The U.S. House on Thursday gave final approval to a same-sex marriage bill, sending it to President Joe Biden for his signature.

The Respect for Marriage Act cleared the House over the summer with the help of 47 Republicans. The bill returned to the House after the Senate added an amendment that protects religious liberty.

Thursday's vote saw a loss of 8 GOP votes. The legislation was a priority for the House majority after Democrats lost control of the House in the midterms.

The bill now heads to Biden's desk for his signature. Biden has expressed his support for the measure, saying last week that he will “proudly sign it into law.”

The Human Rights Campaign (HRC), the nation's largest LGBTQ rights advocate, called Thursday's vote “a clear victory” for same-sex married couples.

“Today’s vote in the House of Representatives sends a clear message: love is winning,” HRC President Kelley Robinson said in a statement. “At a time when the LGBTQ+ community continues to face ongoing attacks – from deadly violence to legislative assaults on our rights – today’s vote is a clear victory for this country’s 568,000 same-sex married couples, including me. The fact that this bill passed with strong bipartisan support in both chambers proves that marriage equality is supported by a wide swath of the American people. We eagerly await the president’s signature on this important legislation – and look forward to continuing to fight for full equality for everyone in our community, without exception.”
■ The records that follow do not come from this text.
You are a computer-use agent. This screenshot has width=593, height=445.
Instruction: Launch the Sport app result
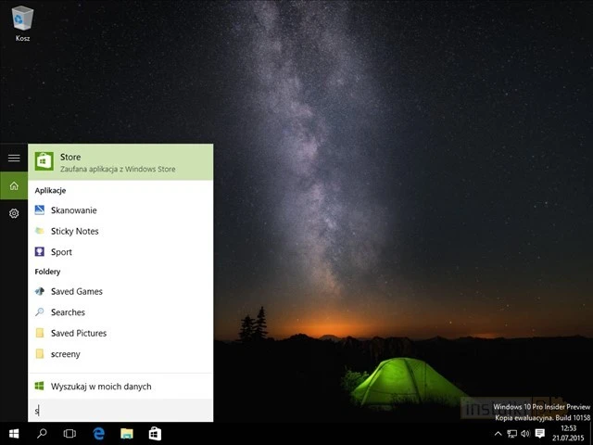[61, 252]
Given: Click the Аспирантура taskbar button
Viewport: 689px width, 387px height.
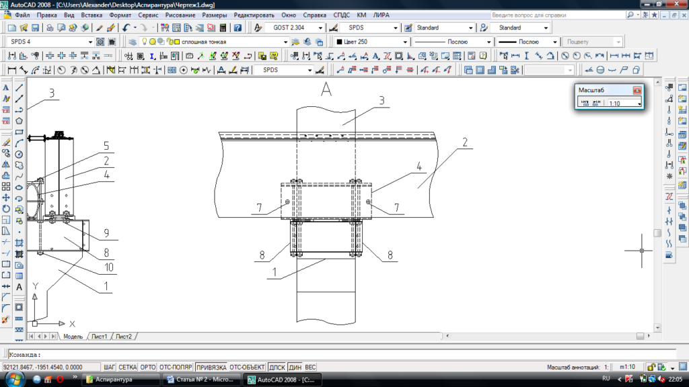Looking at the screenshot, I should click(121, 380).
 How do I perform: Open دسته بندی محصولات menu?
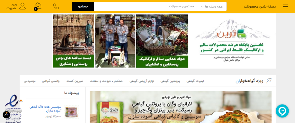[x=260, y=6]
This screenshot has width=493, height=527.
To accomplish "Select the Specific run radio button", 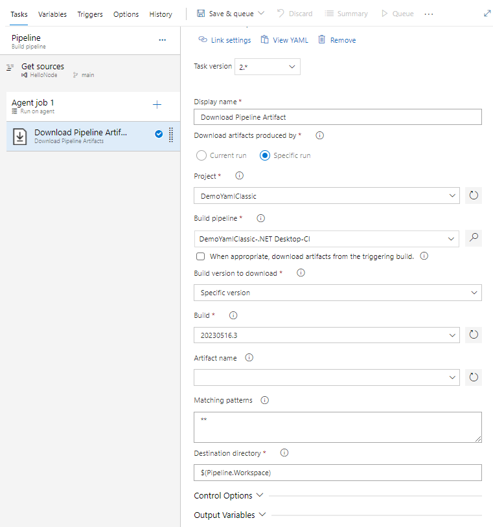I will click(x=266, y=155).
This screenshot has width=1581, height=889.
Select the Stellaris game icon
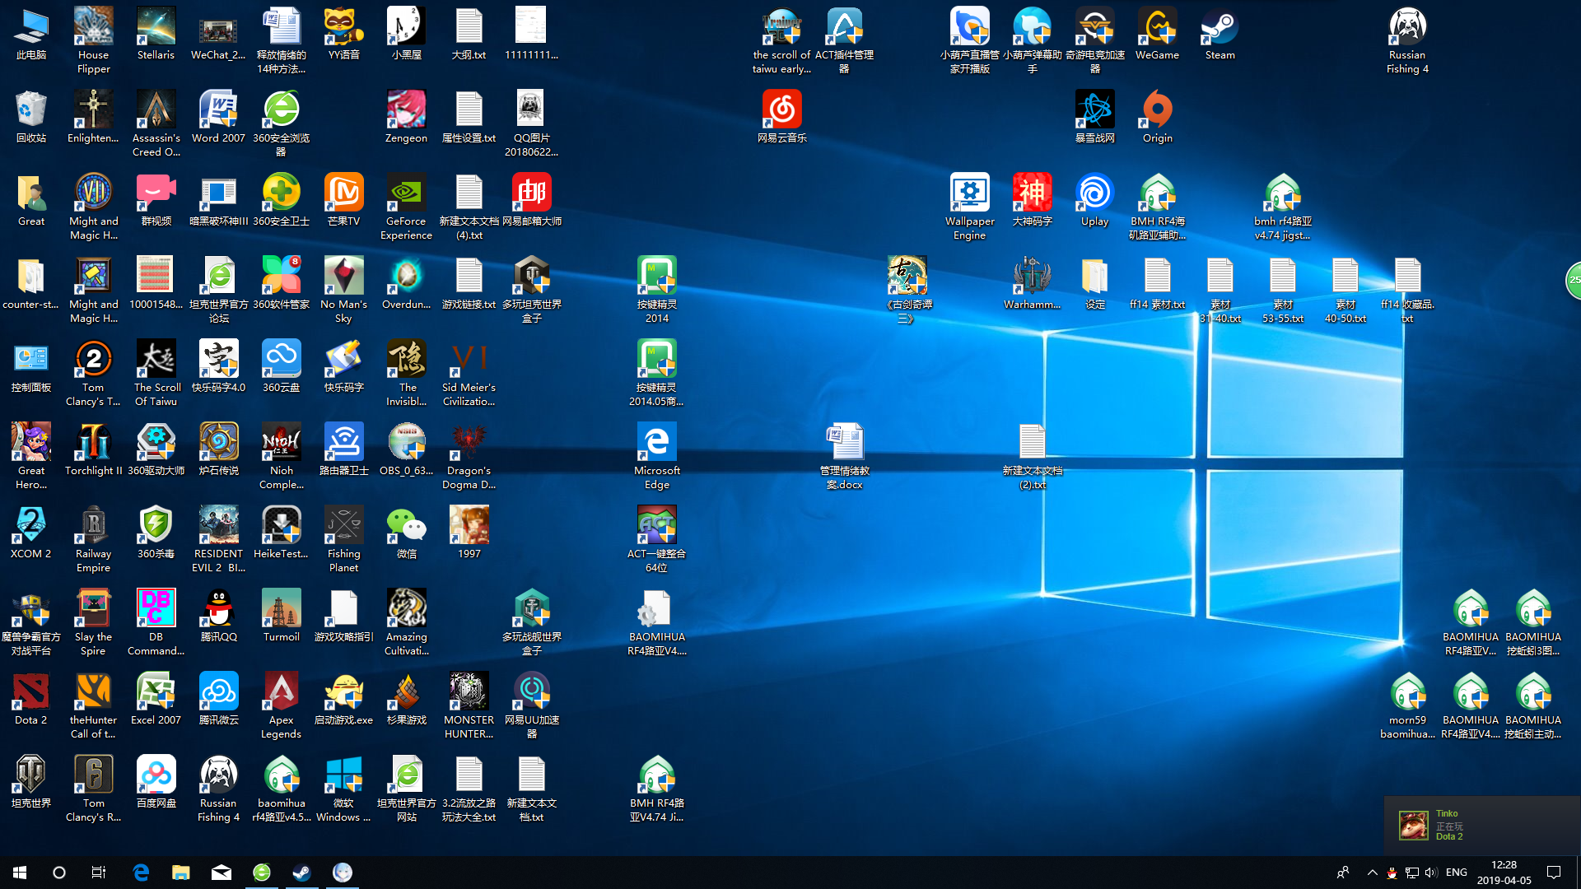(156, 28)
The Respect for Marriage Act codifies the Supreme Court's 2015 ruling in Obergefell that struck down laws and constitutional amendments that defined marriage as a heterosexual union, ushering in nationwide marriage equality. It will strengthen protections on a federal level and require states to recognize all legal out-of-state marriages.

In reintroducing the legislation after the Supreme Court overturned Roe v. Wade in June, Democrats pointed out that both decisions were based on the right to privacy.